* [Data for this exercise]
━━━━
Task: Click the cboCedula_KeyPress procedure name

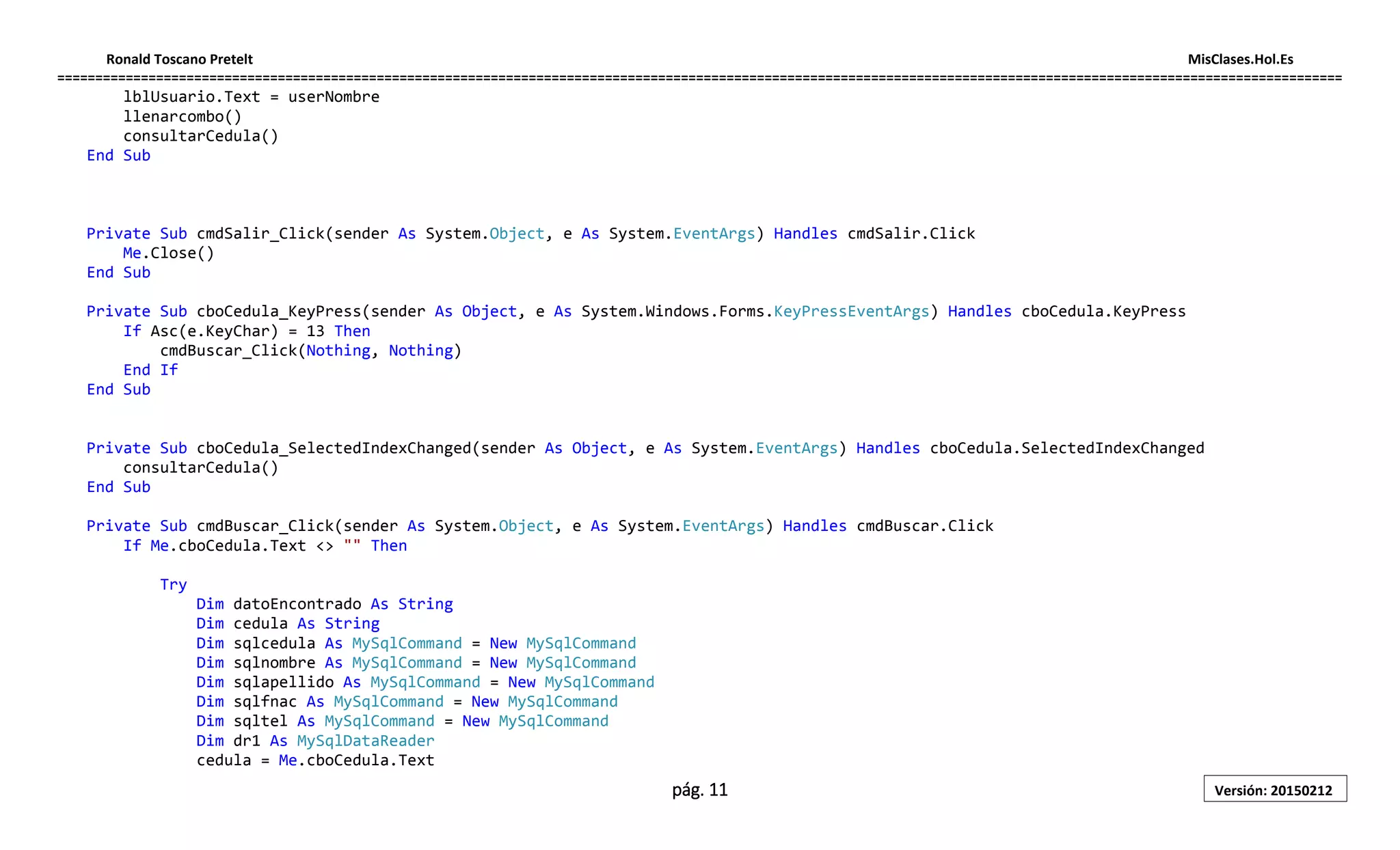Action: [x=278, y=312]
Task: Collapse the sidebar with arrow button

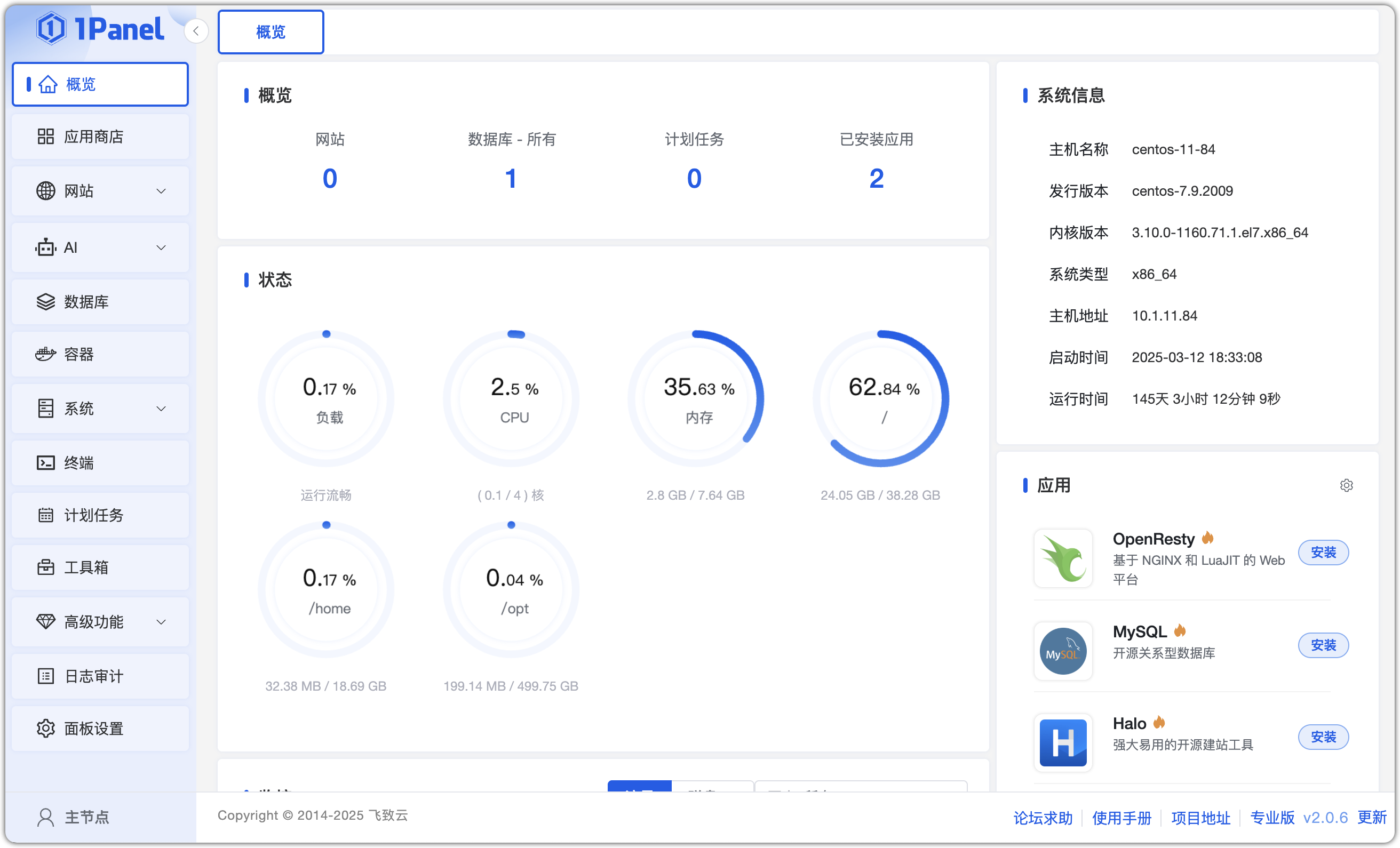Action: tap(196, 31)
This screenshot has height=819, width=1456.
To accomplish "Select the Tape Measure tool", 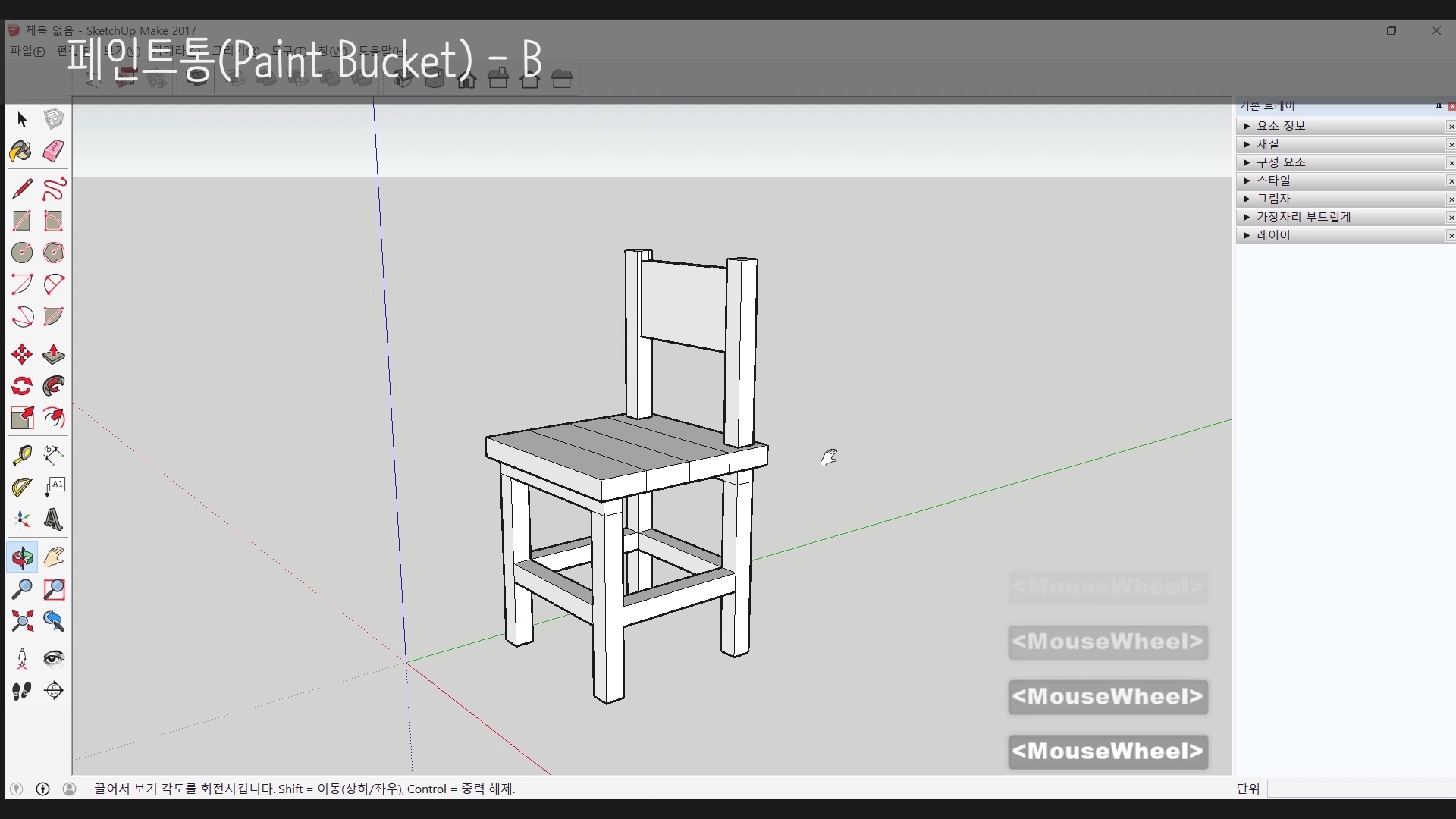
━━━━
* [Exercise instructions]
Each line above should be output exactly, apart from the pictures.

* [Reply]
Task: Click the cboCedula_KeyPress procedure name

Action: [x=278, y=312]
Task: Collapse the sidebar with arrow button

Action: tap(196, 31)
This screenshot has height=819, width=1456.
To accomplish "Select the Tape Measure tool", 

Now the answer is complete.